A developer going by "artydev" has dropped Sovereign Dev Agent on DEV.to—a complete AI-powered coding assistant built entirely in .NET 10 and designed to run as a single-file executable with Native AOT compilation support. The project, published June 21st, implements the full agentic loop (tool calling, conversation history, streaming responses) without relying on reflection or external dependencies that would break AOT builds.

Built for the French Government's Albert API

The agent connects to France's sovereign AI infrastructure via the Albert API at albert.api.etalab.gouv.fr, using the openai/gpt-oss-120b model. Configuration is minimal: set the ALBERT_API_KEY environment variable and run with dotnet run Program.cs, or publish a native binary with dotnet publish -p:PublishAot=true. This makes it genuinely portable—drop the compiled executable anywhere with an API key and you're coding.

AOT-Safe Architecture

What sets this implementation apart is its commitment to ahead-of-time compilation compatibility. The code uses Utf8JsonWriter directly for JSON serialization instead of relying on System.Text.Json's reflection-based features, which would fail in trim-safe or AOT scenarios. File operations use async streams with explicit buffer management rather than loading entire files into memory. The developer also implemented a 120KB read limit per file to prevent the agent from getting stuck in latency loops when working with large codebases.

Five Local Tools for Full-Stack Work

The agent ships with five filesystem tools: listDirectory (with directory/file type detection from a single syscall), readProjectFile, writeProjectFile (creates parent directories recursively), changeDirectory, and executeTerminalCommand. Terminal commands get a 60-second timeout and proper stream handling for both stdout and stderr. The tool schemas are generated programmatically via Utf8JsonWriter to keep everything in the same code path—no external JSON files to maintain.

Fast-Track File Viewing

One clever optimization: common file viewing shortcuts (cat, type, gc) bypass the LLM entirely and stream files directly through a custom ANSI parser. This means developers can peek at source files without triggering an API call—a small but meaningful latency win when you're quickly inspecting code during a coding session.

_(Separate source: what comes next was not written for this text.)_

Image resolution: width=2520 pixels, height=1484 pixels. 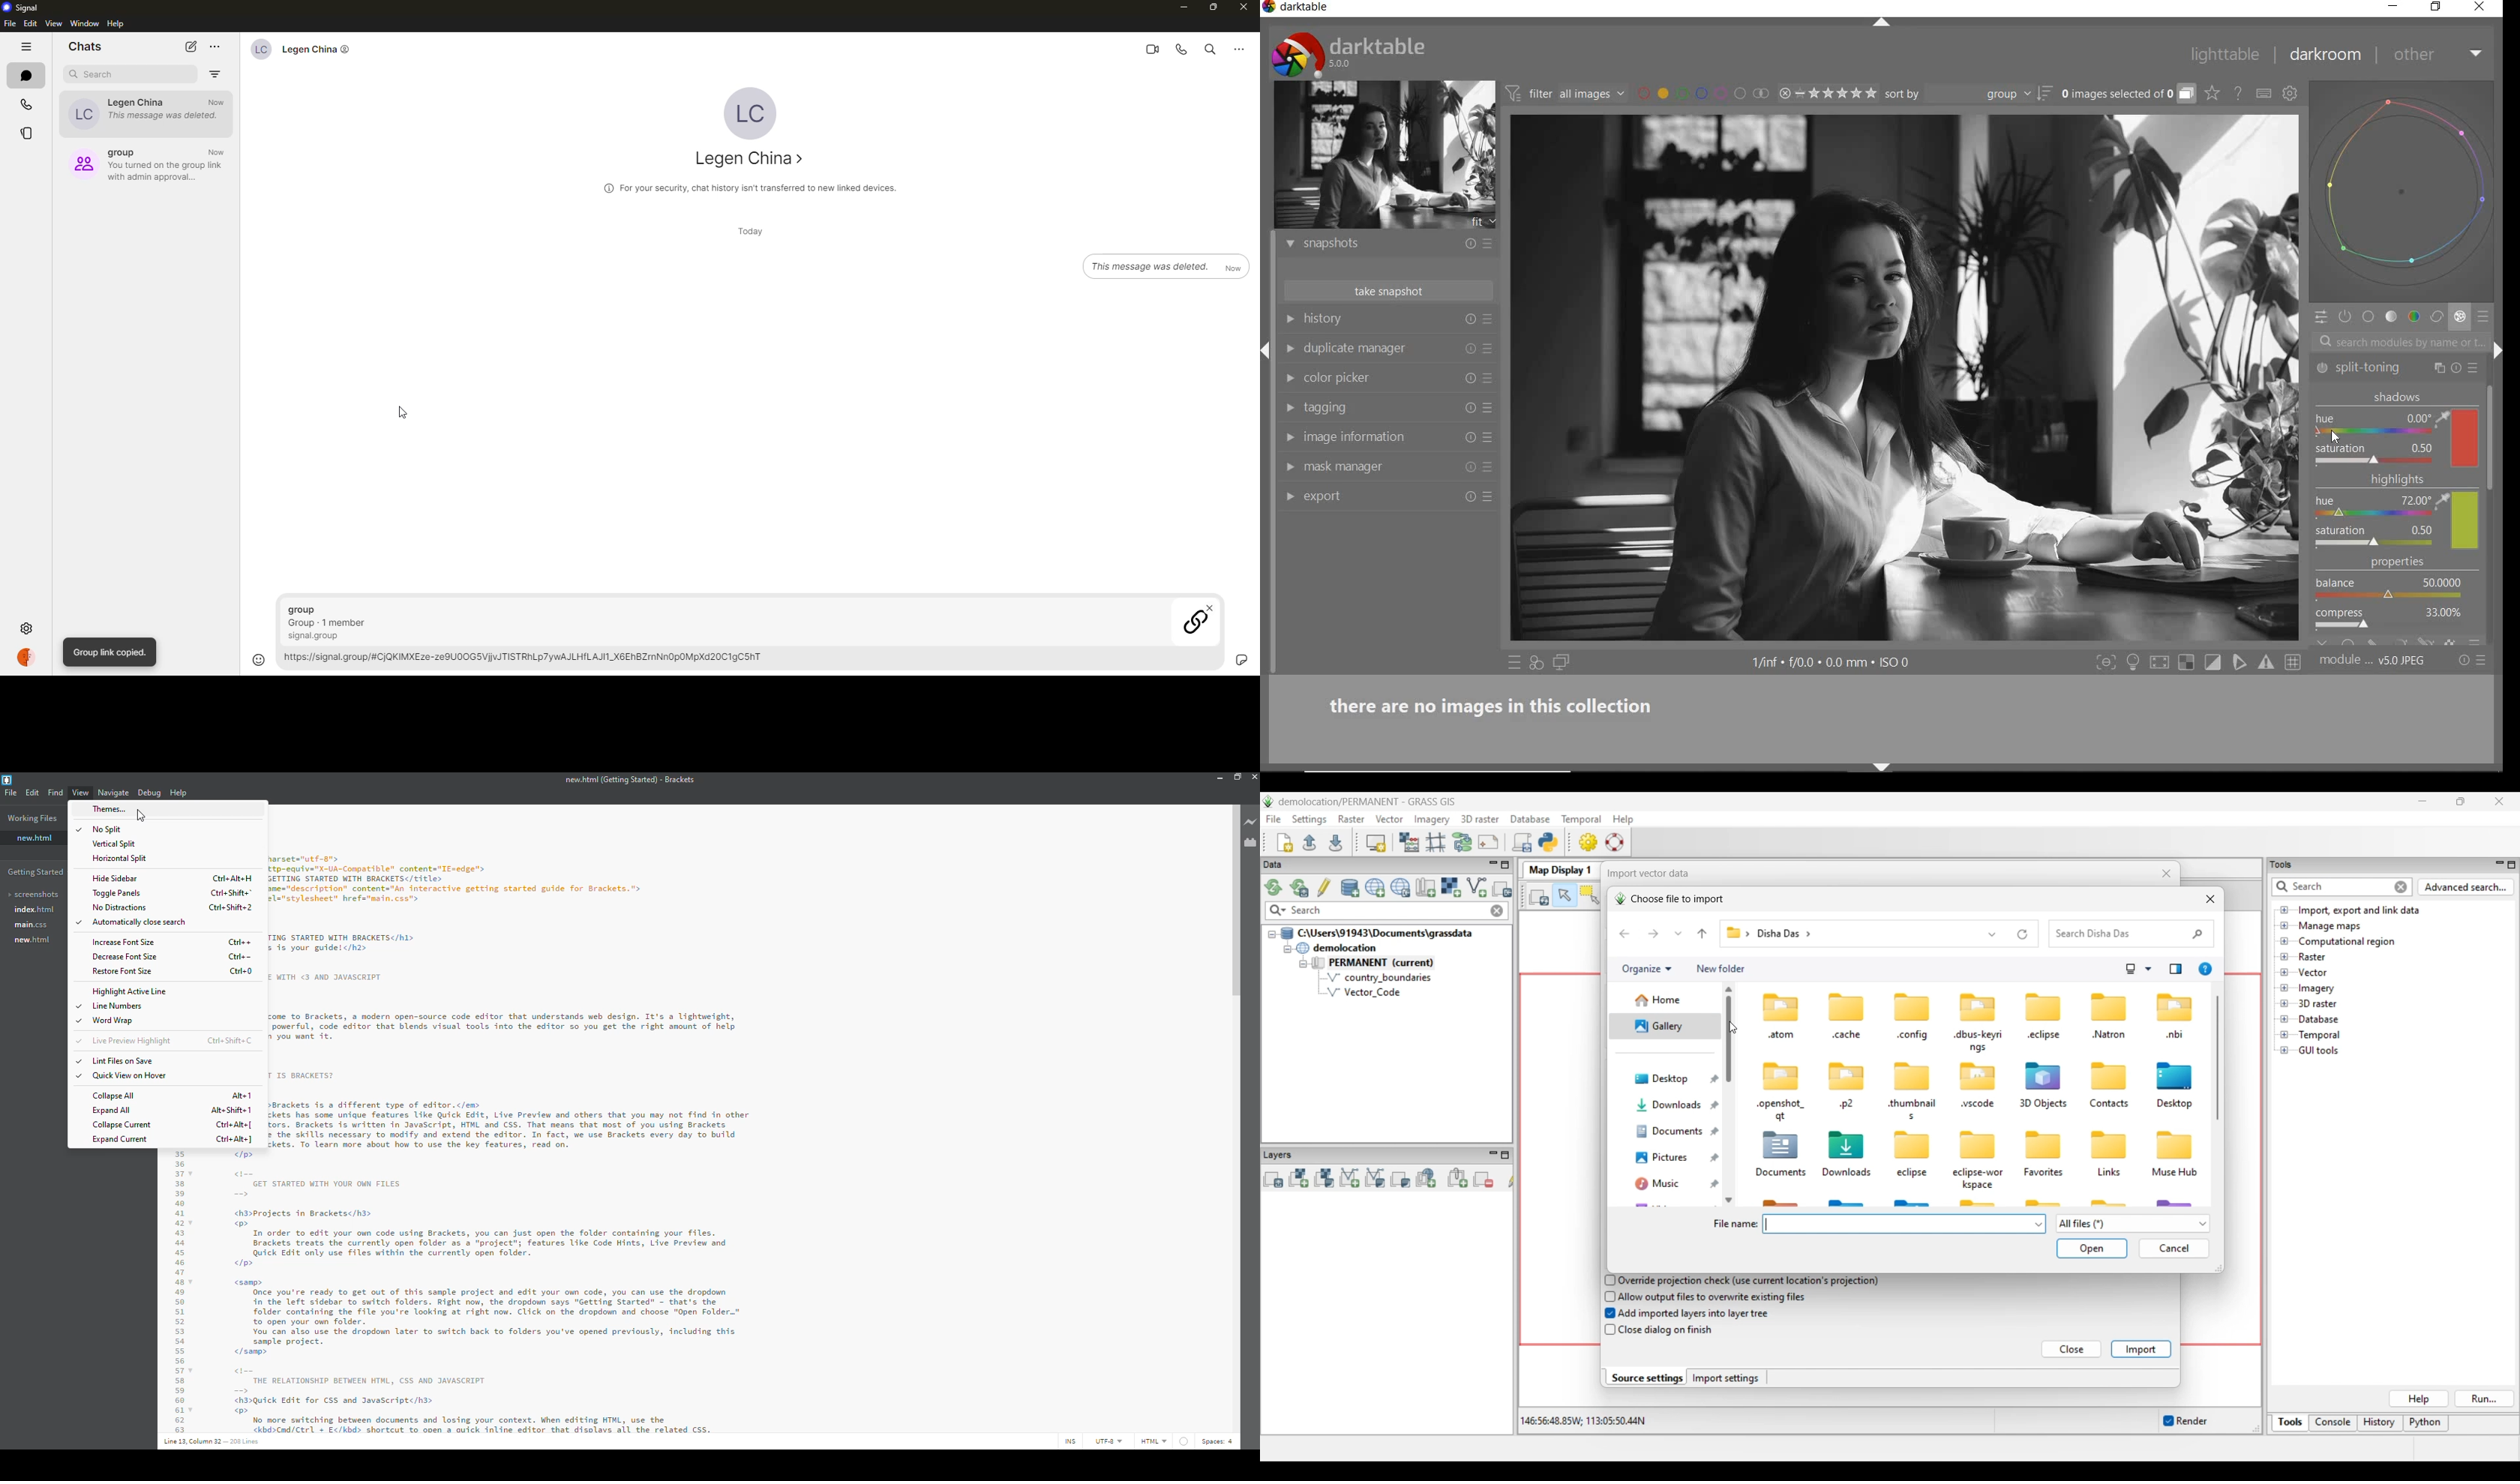 What do you see at coordinates (1376, 408) in the screenshot?
I see `tagging` at bounding box center [1376, 408].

Cross-Platform Shell Integration

The agent detects the operating system and routes commands to cmd.exe on Windows or /bin/bash on Unix systems automatically. Process spawning uses proper async patterns with data received events, ensuring non-blocking output capture regardless of command duration.

Key Takeaways

  • Single C# file (~600 lines) implements full AI coding agent architecture
  • Native AOT publishing produces a standalone binary with zero .NET runtime dependencies
  • Albert API integration enables sovereign French government AI infrastructure usage
  • AOT-safe serialization via Utf8JsonWriter avoids reflection that breaks trim scenarios
  • Direct file shortcuts (cat/type/gc) bypass LLM for sub-second file inspection

The Bottom Line

Sovereign Dev Agent isn't trying to compete with Cursor or Copilot—it proves something more interesting: a capable AI coding assistant can ship as a single portable binary you control end-to-end. For teams in regulated industries or anyone who wants their agent logic fully auditable, this is exactly the kind of approach that should be getting more attention.